Business Analytics and its Applications

Organisations of all sizes across a range of industries generate vast amounts of data which needs to be analysed for it to be effectively interpreted and monitored, so in turn, it can be used to improve the performance of a business.

Information is everywhere, whether it be within statistics, academic papers or online articles, for example. Companies use data to improve their productivity and efficiency and to make effective decisions and drive better financial performance.

The role of business analytics is to use quantitative methods to obtain meaning from data to make well-informed business decisions.

According to the Institute of Analytics, better user experiences are now driving greater organisational intelligence and therefore improving the use of data in this continually developing industry.

The four main analysis types can be used individually or together to analyse past efforts and improve future business performance. These include:

Descriptive: In which historical data is used to identify patterns and trends.

Diagnostic: Where historical data is interpreted to determine how and why something has occurred.

Predictive: In which statistics are used to forecast outcomes in the future.

Prescriptive: Where users test techniques to determine which outcome will provide the best results in a particular scenario.

Getting the right qualifications in data analytics

Businesses rely on data in order to make crucial decisions about their products and services, whether they are small local companies or large multinationals. Organisations of all kinds need business analysts to help them capture, manage and interpret large datasets.

The proper qualification will prepare candidates for the challenges of this expanding sector of the workforce, and the online business analytics degree from Aston University will provide students with the knowledge they will need to start their careers.

The curriculum is designed to provide an understanding of data analytics and is relevant to a wide range of industries, including information technology, accounting and finance and advertising and sales.

However, for now, let’s keep it simple and take a deeper look into the different types of business analytics.

Descriptive analytics

Descriptive analytics involves breaking down data, then summarising its main characteristics and features, and then exploring what has happened, but not why or how it has happened. The findings are often presented using reports and visualisations such as histograms, pie charts, line graphs and box and whisker plots.

Generally regarded as a first step in understanding the data, it can describe patterns or trends but nothing more profound. It provides an excellent way to introduce analysts to previously unknown information. Descriptive analytics presents complex data in an easy-to-follow format, provides a direct measure of key data points, is inexpensive and does not require an in-depth knowledge of math to perform.

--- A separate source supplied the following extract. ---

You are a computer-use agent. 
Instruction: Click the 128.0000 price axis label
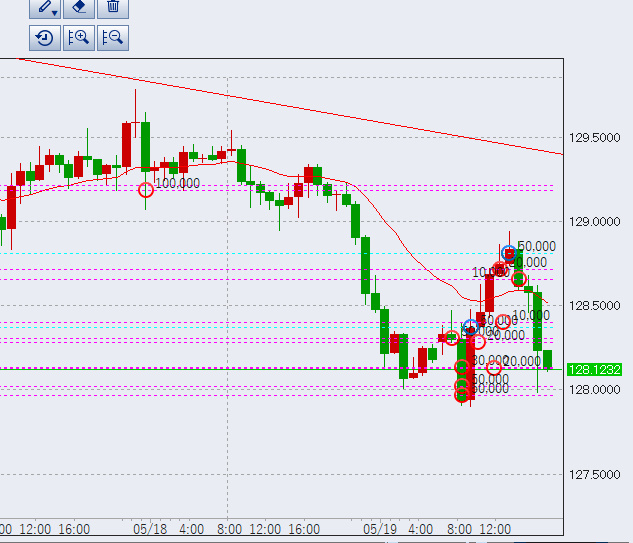coord(594,390)
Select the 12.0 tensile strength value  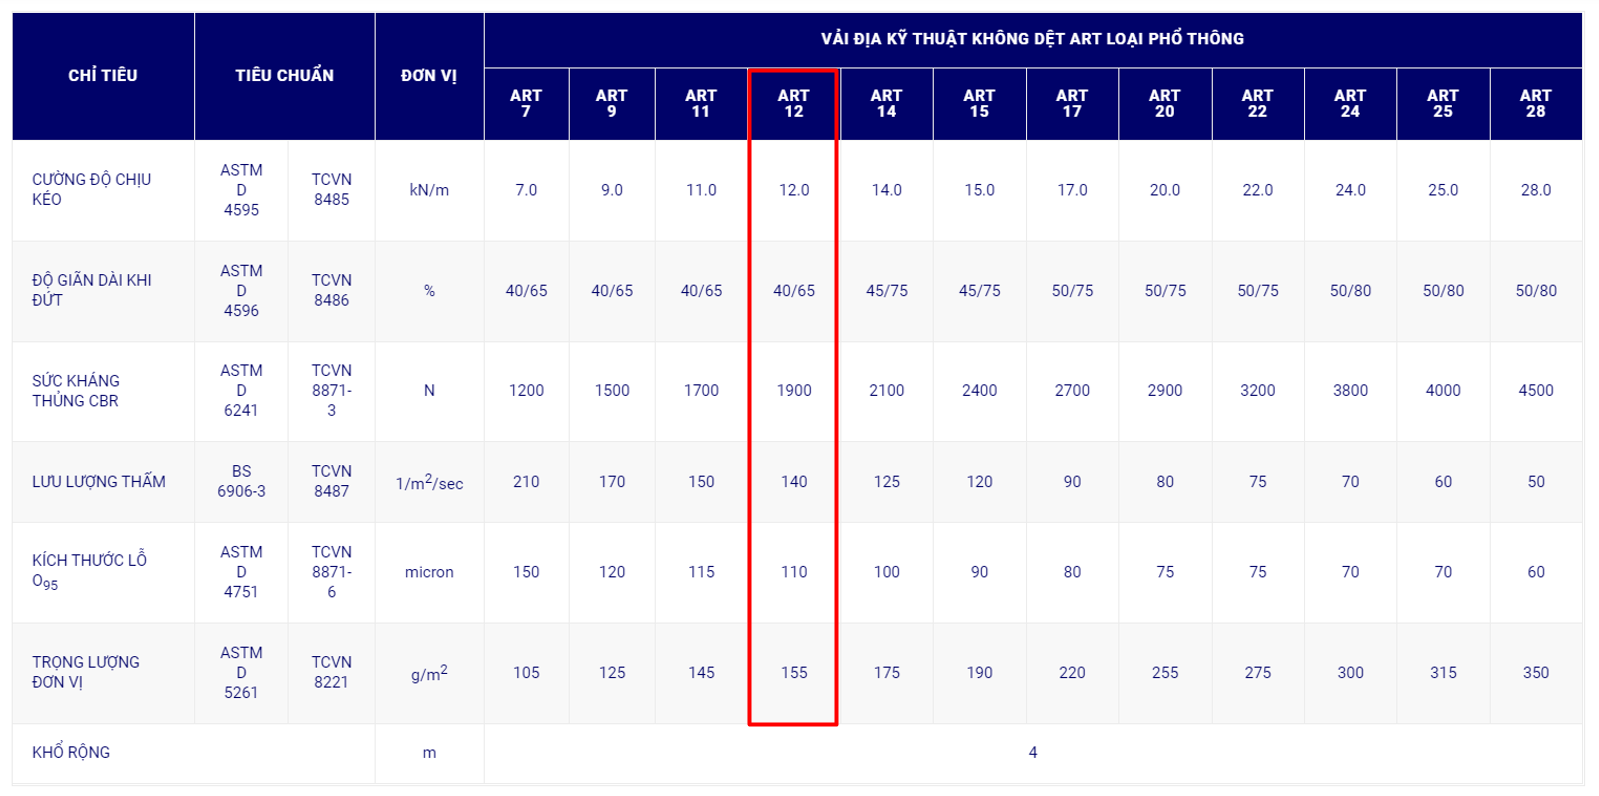tap(794, 190)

It also relies on data that companies already have and looks at a complete population rather than a sample, making it very accurate and faster than methods that involve data collection.

Data that can be summarised using descriptive analytics includes:

  • Surveys
  • Financial statements
  • Website traffic
  • Social media engagement
  • Scientific findings
  • Traffic reports
  • Weather reports

Diagnostic analytics

Diagnostic analytics assists companies in better understanding the factors, both external and internal, that affect their outcomes, giving a comprehensive picture of individual situations so that organisations can make well-informed decisions. For example, if the organisation discovers that a specific marketing campaign produced higher sales, it can create similar campaigns for other products or services.

Some of the techniques used include:

Data drilling, in which diving deep into a dataset can show detailed information about which aspects of the data are driving the particular trends being tracked.

Data mining searches through large volumes of data to identify patterns and associations within it. This can be done manually or automatically using machine learning technology.

Correlations analysis is a technique that examines how strongly different variables are linked together – for example, the sale of ice cream and cold drinks may both rise steeply on hot days.

The stages of the diagnostic analysis process are:

Identifying anomalies and trends which are highlighted by descriptive analysis could require diagnostic analytics if the causes are not obvious.

Data discovery which looks for data that explains anomalies and trends could involve gathering both internal and external data. The latter could include finding new regulatory requirements, weather patterns or changes in supply chains that make an impact on trends.

Identifying causal relationships, although further investigations may be required to determine whether the associations discovered within the data are the real cause of the findings.

Predictive analytics

Predictive analytics makes predictions about future outcomes by using historical data in combination with statistical modelling, data mining and machine learning. Businesses often use it to work out patterns in data so that risks and opportunities can be identified.

Types of predictive modelling include:

Classification models which categorise data based on historical information, describing relationships within a specific set. These can be used, for example, to classify customers or prospects into groups.

Clustering models in which, for example, e-commerce sites can separate customers into similar groups, which are based on common features, thereby enabling companies to develop customised marketing strategies aimed at each one.

Time series models generally use data inputs at a specific time frequency, such as daily or weekly, in order to assess data for seasonality trends and cyclical behaviour. For example, a call centre could use this technique to forecast how many calls it will receive per hour.

Prescriptive analytics

Prescriptive analytics enables companies to analyse data and then provide recommendations on how to optimise business practices to suit many predicted outcomes. It takes what is known, analyses the data to predict what will happen and then suggests the best way forward based on a range of simulations. This helps data scientists and marketers understand what their data truly means and how it can be used.

Examples of where prescriptive analytics is used include investment decisions about venture capital, lead scoring within sales, algorithmic recommendations, fraud detection within banking and product development and improvement.